Massachusetts would lost $714 million over the 10-year period in funding for non-disabled children’s healthcare.

“Over time, per capita caps could significantly reduce the amount of funding that goes towards Medicaid coverage for children,” said Dan Mendelson, president at Avalere Health. “While local control and more efficient operation of Medicaid programs are laudable goals, coverage and access for low income children are ultimately dictated by federal funding, and reductions of this magnitude could disrupt access.”

An MHA analysis of the methodology Avalere used to reach its conclusions finds that the study is credible.

NICHOLAS ON BOSTON CHILDREN’S PANEL MAY 31

MHA’s President & CEO Lynn Nicholas, FACHE will participate on a panel at  Boston Children’s Hospital  on Wednesday, May 31 to discuss how recent federal healthcare policies will affect children and families.  The timely “Grand Rounds Session” also features Rob Restuccia, executive director of Community Catalyst, and Myechia Minter-Jordan, M.D., president and CEO of The Dimock Center. Sandra Fenwick, president and CEO of Boston Children's Hospital will moderate. Special emphasis will be given to the potential effects of Medicaid cuts on children and healthcare institutions. Networking begins at 9:30 a.m. with the panel to run from 10 to 11 a.m.  To register, click here, or watch the livestream of the meeting here.

BIDMC-LAHEY ENTITY CONTINUES TO BULK UP

The Massachusetts healthcare environment has been moving steadily over recent years from a collection of individual hospitals to a collection of large hospital systems with members bound together through either mergers or creative affiliations.

On Monday,  Anna Jaques Hospital  of Newburyport announced that it had signed a letter of intent to explore a merger with  Beth Israel Deaconess Medical Center, Lahey Health,  and  New England Baptist Hospital (NEBH) . And days later, on Thursday,  Mount Auburn Hospital  of Cambridge announced the same thing – an exploration of a merger with the BIDMC-Lahey-NEBH entity.

NEBH had announced its merger intentions in April and BIDMC and Lahey announced the merger of their existing systems in January 2017. All of the entities are either in negotiations or have announced that negotiations will begin.
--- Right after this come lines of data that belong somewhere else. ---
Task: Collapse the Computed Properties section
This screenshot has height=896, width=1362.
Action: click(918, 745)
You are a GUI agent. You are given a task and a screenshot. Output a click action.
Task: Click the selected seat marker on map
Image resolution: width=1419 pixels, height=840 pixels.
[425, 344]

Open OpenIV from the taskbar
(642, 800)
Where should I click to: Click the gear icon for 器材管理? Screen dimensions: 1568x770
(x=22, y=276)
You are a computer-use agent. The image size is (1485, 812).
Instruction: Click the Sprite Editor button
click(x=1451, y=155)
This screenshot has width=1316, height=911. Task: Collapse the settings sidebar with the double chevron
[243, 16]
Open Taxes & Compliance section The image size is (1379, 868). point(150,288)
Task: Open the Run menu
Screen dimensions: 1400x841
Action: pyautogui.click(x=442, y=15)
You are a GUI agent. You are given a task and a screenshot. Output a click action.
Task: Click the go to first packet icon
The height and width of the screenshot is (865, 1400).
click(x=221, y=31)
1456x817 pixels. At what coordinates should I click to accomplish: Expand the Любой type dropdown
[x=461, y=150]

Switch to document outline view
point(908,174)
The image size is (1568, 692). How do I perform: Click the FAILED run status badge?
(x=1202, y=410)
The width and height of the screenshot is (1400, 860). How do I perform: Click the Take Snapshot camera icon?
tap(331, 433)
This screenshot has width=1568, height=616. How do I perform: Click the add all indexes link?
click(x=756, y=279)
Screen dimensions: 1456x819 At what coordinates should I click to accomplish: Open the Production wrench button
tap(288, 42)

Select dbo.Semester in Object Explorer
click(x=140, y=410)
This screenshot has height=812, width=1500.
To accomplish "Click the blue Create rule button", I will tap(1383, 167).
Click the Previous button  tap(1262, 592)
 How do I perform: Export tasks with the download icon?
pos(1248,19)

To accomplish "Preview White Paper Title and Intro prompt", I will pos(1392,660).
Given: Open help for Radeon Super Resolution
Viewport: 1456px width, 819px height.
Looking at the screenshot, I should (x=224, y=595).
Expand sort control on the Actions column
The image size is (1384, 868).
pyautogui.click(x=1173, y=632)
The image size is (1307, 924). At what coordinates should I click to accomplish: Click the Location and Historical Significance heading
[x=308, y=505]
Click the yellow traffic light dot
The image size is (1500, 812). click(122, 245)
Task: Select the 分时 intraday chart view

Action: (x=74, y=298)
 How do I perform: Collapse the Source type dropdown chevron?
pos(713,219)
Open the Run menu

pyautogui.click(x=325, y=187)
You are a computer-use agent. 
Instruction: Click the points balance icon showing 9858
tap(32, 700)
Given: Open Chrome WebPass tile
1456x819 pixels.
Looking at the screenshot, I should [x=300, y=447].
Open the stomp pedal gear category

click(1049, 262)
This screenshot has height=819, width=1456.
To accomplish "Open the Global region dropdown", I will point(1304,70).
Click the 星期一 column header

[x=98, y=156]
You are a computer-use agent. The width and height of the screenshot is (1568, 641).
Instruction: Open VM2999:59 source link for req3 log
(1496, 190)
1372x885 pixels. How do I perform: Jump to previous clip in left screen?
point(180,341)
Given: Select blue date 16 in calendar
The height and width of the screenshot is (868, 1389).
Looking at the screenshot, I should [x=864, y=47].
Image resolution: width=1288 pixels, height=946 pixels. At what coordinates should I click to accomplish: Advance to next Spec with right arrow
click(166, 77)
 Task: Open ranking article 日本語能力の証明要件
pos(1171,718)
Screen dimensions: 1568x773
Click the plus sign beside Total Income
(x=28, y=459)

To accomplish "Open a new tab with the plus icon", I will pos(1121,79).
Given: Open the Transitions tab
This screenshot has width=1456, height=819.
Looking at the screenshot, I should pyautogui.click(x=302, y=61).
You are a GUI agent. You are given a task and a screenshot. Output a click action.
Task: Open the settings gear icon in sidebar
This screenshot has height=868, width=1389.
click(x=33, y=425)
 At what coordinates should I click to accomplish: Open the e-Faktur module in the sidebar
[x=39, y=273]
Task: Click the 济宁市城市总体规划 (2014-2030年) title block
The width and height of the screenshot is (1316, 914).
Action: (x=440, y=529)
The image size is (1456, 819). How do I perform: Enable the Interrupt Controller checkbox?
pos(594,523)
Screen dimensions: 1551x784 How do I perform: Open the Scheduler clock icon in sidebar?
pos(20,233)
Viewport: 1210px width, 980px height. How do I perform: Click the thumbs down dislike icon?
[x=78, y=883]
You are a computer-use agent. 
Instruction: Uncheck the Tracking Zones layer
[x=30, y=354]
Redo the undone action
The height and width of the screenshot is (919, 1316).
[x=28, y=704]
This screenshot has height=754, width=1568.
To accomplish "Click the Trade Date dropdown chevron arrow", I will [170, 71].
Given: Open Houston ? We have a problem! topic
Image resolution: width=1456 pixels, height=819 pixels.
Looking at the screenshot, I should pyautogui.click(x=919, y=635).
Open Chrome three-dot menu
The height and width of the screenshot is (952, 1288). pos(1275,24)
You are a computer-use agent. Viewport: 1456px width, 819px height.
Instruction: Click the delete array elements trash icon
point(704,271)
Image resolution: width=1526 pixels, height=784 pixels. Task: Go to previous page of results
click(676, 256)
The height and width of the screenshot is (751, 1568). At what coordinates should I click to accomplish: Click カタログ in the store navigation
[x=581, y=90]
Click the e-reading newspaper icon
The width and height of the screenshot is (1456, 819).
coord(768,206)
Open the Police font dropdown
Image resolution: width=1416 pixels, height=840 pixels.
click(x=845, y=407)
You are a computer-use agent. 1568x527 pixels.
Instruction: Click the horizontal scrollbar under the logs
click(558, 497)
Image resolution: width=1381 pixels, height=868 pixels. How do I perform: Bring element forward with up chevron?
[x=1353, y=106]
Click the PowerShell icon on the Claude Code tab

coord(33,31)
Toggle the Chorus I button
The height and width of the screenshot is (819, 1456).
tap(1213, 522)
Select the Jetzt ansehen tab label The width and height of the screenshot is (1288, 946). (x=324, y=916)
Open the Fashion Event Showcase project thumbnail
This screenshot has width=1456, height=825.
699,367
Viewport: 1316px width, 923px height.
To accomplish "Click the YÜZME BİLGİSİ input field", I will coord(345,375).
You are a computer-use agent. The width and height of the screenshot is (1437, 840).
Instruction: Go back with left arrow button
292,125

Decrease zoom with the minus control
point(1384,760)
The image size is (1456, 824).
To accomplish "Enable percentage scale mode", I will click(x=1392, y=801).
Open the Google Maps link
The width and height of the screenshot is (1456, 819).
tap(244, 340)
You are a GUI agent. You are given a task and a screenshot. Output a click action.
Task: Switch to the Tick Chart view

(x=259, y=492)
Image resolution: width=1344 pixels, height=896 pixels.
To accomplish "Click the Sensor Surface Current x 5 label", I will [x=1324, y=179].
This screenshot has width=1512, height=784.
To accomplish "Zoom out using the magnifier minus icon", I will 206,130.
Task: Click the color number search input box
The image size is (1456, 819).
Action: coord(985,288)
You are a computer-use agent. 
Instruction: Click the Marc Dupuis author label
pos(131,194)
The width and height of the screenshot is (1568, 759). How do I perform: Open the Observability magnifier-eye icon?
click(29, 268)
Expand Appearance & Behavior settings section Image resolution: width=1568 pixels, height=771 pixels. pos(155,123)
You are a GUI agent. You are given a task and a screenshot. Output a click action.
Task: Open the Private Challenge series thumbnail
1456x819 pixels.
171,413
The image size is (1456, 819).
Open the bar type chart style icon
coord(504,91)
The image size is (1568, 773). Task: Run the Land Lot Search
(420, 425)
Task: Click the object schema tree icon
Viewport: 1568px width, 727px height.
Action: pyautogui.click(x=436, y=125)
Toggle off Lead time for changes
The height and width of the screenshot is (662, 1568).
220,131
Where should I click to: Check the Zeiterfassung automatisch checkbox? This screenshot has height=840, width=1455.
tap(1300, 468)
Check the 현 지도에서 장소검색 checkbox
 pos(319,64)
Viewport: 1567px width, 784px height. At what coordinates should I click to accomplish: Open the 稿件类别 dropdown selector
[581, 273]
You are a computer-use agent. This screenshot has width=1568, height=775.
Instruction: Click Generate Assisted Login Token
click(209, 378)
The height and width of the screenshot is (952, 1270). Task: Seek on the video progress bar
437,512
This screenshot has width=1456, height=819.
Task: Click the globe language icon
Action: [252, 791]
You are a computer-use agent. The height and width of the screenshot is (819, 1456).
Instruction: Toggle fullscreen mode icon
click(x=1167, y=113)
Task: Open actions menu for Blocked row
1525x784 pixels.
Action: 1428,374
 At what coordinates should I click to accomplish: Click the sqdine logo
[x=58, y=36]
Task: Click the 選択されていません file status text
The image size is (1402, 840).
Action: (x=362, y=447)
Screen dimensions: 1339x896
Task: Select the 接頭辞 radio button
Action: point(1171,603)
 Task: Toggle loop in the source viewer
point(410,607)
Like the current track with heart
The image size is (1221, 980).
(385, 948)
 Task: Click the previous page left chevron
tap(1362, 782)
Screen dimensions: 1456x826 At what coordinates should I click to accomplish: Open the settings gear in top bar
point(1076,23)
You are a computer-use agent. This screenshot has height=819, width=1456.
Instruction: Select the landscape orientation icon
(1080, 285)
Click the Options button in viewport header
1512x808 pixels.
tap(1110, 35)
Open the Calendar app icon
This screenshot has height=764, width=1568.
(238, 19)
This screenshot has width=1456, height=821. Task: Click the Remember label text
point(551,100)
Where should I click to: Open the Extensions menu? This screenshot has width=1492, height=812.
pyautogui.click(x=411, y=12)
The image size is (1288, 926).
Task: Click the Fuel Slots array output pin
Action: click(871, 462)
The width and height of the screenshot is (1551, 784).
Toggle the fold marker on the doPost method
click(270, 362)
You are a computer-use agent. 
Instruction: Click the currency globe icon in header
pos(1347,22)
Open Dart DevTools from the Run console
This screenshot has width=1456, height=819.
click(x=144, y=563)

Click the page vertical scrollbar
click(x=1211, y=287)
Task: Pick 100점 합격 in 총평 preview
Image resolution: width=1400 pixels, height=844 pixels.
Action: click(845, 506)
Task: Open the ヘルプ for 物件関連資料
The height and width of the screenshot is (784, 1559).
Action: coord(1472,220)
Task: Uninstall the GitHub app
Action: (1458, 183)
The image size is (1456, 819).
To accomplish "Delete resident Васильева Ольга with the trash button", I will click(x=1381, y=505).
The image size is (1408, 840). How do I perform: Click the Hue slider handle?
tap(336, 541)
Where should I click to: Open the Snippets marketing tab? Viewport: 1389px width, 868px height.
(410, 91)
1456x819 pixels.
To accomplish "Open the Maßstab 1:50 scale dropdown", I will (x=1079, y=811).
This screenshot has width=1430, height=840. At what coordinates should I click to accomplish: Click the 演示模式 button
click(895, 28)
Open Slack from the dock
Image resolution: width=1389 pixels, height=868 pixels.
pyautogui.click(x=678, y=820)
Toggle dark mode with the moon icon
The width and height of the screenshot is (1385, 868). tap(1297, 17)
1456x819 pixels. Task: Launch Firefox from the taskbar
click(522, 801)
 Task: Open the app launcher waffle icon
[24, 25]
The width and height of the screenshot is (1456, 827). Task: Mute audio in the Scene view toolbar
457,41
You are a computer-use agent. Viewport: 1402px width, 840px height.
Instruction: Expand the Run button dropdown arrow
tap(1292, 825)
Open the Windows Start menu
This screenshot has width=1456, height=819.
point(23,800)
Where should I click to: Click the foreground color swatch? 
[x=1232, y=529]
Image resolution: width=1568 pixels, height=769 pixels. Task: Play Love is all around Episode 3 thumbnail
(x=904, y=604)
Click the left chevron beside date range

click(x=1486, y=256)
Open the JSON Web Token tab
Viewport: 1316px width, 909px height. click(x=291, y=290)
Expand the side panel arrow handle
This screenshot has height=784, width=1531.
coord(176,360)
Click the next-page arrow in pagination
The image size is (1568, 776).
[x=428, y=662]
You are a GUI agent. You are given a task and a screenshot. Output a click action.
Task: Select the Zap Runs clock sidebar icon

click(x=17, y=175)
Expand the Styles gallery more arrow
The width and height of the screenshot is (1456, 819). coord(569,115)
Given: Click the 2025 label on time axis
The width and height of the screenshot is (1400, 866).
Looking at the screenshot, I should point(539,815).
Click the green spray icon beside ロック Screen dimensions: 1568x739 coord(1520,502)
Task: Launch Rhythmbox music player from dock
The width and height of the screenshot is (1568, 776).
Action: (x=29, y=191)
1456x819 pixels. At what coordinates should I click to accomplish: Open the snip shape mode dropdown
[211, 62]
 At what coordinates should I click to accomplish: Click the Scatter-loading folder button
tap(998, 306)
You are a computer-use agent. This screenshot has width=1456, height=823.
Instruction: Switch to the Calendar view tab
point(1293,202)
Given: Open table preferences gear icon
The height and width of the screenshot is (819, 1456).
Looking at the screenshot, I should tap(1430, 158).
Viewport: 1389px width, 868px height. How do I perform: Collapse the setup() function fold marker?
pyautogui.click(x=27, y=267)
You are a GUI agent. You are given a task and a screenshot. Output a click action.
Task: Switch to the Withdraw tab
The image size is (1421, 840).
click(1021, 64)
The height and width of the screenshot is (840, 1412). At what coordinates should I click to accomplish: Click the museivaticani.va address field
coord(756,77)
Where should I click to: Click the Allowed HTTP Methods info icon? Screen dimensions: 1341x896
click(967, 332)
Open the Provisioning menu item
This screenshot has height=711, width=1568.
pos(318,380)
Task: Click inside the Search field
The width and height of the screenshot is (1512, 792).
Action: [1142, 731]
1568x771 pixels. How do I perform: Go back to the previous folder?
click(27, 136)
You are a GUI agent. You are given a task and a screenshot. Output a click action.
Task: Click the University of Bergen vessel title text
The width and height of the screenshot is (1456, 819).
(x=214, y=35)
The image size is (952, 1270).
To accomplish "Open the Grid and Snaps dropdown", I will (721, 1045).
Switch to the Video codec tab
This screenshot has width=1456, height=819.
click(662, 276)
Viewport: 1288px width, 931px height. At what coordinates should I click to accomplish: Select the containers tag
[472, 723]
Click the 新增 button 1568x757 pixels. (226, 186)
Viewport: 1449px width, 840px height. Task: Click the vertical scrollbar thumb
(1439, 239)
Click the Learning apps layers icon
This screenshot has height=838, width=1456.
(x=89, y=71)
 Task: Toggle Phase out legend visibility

But none of the entities to date have filed the necessary papers with the Health Policy Commission, which reviews all mergers and affiliations.

DANGEROUS DRUG APPEARS IN NEW ENGLAND

DPH issued a notice on Monday about the presence of Carfentanil in New Hampshire, Maine, and Rhode Island, and urged Massachusetts caregivers to be both on the lookout for cases involving it and to use caution.

Carfentanil is 10,000 times more potent than morphine and is used as an anesthetic for large animals, such as elephants. Two milligrams of it (about the size of Lincoln’s beard on a penny) can be lethal. People who OD on it can be treated with Naloxone but generally need repeated doses of it.  Because it is so lethal in such small quantities, caregivers who encounter Carfentanil while treating patients should exercise extreme caution. This notice from the DEA gives more information about the dangerous drug.

DATA & QUALITY WEBINARS NOW AVAILABLE ONLINE

In April and May, MHA, the Center for Health Information and Analysis (CHIA), Massachusetts Coalition for the Prevention of Medical Errors, and New England QIN QIO offered a webinar series on leveraging data reports to drive quality improvement. Now the materials from the two webinars – which were well-received and well-attended – are available online. The materials include the slide sets, recording of the webinars, and a one-page document explaining the methodology of the CHIA and QIN-QIO readmission data reports. To view the materials from the April 28 webinar on the CHIA all-payer hospital reports, visit here.  To view the materials from the May 4 webinar on the QIN-QIO Medicare, fee-for-service hospital reports, visit here. The methodology one-pager is available on both event pages.